# TASK DESCRIPTION
When you reach the line with "Where should I click to: Open" in the data below, begin printing lines exactly, and stop once the line with "Viewport: 601px width, 532px height." has been printed.

(Pixel coordinate grounding data)
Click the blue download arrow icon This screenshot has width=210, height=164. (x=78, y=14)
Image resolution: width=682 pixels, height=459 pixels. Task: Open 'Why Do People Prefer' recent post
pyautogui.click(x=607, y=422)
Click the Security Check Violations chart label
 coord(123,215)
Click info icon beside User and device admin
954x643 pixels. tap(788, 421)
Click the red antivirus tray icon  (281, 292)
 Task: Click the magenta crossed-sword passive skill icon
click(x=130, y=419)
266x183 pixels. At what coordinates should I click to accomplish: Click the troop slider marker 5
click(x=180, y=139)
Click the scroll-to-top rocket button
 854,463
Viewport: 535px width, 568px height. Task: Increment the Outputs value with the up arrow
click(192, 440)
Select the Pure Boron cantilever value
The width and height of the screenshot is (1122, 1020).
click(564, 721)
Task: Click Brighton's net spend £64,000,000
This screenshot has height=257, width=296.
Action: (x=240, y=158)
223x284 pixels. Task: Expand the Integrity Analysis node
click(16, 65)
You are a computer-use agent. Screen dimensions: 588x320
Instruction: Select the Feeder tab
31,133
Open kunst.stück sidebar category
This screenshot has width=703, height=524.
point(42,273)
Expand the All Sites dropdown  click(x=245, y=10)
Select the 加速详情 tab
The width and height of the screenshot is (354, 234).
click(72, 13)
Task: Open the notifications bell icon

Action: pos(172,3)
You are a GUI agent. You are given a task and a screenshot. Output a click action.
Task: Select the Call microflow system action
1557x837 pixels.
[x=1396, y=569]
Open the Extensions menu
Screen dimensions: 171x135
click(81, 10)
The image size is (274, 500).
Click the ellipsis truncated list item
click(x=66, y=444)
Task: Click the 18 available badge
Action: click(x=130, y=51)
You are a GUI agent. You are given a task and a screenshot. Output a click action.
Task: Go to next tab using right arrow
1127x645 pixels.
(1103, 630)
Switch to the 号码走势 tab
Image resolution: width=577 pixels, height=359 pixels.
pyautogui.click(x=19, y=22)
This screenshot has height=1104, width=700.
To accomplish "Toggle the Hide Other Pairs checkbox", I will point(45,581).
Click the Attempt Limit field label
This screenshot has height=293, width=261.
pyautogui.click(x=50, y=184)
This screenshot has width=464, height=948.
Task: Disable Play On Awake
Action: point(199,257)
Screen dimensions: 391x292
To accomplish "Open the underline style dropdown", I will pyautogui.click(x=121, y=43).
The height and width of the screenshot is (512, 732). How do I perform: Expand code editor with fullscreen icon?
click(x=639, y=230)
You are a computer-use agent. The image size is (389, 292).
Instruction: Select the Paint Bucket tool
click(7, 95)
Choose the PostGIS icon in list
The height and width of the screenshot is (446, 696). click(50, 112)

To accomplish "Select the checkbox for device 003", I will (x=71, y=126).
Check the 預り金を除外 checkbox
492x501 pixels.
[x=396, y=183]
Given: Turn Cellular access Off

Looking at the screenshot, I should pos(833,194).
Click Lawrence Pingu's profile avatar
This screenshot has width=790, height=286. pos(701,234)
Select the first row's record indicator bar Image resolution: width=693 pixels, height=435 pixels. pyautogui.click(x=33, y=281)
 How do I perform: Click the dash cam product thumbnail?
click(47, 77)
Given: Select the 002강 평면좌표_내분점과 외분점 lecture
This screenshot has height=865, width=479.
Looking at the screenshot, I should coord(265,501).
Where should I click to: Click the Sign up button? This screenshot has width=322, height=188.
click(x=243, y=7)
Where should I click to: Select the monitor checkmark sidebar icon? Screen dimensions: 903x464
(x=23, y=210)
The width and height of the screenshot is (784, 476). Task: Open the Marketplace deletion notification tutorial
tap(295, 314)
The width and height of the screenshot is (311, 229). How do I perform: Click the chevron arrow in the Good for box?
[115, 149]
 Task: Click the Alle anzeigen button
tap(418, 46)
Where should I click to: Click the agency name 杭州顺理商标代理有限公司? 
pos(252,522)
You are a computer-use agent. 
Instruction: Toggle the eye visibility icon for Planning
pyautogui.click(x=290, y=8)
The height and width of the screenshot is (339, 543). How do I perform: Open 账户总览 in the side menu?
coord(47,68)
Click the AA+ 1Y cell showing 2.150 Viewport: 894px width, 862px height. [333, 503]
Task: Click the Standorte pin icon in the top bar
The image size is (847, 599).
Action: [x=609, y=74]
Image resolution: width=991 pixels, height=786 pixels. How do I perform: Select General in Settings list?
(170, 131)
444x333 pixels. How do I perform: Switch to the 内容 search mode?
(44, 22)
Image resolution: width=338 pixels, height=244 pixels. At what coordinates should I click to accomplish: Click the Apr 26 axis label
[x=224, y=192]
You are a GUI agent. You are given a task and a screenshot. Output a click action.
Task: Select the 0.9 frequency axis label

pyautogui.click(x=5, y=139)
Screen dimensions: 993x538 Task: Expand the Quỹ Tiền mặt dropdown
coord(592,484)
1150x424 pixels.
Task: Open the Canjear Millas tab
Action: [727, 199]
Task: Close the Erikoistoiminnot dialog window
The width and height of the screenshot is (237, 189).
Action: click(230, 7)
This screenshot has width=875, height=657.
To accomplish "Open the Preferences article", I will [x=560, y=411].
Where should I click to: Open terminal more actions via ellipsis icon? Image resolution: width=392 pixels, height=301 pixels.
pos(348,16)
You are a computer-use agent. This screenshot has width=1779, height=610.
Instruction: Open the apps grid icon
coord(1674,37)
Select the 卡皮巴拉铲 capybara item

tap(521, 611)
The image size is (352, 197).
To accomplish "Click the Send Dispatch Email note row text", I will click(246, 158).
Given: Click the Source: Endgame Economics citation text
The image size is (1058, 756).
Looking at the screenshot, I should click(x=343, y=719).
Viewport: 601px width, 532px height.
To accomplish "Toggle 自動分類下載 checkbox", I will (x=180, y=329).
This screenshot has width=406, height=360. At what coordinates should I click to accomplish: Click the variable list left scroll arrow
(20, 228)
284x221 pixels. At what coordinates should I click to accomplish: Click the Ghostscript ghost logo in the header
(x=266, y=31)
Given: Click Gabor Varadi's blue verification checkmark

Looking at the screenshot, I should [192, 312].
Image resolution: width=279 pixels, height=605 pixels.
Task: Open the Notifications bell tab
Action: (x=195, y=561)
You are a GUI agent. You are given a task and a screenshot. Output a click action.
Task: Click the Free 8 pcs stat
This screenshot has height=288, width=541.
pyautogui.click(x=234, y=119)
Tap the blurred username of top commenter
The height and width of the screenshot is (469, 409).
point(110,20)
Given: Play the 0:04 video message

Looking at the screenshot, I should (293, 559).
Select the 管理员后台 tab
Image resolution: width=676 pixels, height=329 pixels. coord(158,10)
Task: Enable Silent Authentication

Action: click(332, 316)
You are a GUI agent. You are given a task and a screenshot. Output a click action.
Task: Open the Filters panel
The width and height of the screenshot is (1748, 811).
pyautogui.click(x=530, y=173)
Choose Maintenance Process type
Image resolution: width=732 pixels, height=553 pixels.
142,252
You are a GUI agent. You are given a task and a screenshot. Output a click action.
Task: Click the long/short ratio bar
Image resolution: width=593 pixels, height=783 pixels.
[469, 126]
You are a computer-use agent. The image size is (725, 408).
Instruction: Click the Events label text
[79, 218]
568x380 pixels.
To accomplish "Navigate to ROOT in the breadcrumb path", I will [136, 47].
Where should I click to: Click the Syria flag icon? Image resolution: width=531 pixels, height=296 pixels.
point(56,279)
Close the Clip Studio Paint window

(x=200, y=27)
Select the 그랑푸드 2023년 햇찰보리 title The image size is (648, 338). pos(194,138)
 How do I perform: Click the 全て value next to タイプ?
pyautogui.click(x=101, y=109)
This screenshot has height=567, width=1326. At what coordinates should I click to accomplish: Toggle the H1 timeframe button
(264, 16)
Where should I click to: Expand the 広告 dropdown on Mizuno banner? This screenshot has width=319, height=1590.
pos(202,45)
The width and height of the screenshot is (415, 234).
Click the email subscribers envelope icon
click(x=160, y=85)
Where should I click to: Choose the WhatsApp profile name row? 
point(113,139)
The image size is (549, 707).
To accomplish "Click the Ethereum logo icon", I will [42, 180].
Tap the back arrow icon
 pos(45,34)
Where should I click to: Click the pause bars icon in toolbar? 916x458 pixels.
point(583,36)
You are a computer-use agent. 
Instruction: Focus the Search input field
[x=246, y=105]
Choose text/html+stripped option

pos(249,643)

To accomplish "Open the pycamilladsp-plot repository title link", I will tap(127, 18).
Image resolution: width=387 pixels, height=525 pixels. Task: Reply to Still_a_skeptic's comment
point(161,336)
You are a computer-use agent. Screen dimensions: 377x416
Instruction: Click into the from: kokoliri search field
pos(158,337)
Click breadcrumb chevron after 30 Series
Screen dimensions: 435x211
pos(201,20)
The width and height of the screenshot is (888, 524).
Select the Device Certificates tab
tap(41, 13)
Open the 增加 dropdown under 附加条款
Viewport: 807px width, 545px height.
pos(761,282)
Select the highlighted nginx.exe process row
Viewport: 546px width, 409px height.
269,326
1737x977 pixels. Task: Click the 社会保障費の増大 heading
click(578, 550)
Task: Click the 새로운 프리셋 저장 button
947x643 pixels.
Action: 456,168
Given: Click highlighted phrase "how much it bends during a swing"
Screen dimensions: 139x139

# COMPLETED TASK
Where should I click to: Open terminal more actions via ellipsis icon? Image resolution: width=392 pixels, height=301 pixels.
pos(348,16)
You are a computer-use agent. This screenshot has width=1779, height=610.
Instruction: Open the apps grid icon
coord(1674,37)
Select the 卡皮巴拉铲 capybara item

tap(521, 611)
The image size is (352, 197).
To accomplish "Click the Send Dispatch Email note row text", I will click(246, 158).
Given: Click the Source: Endgame Economics citation text
The image size is (1058, 756).
Looking at the screenshot, I should click(x=343, y=719).
Viewport: 601px width, 532px height.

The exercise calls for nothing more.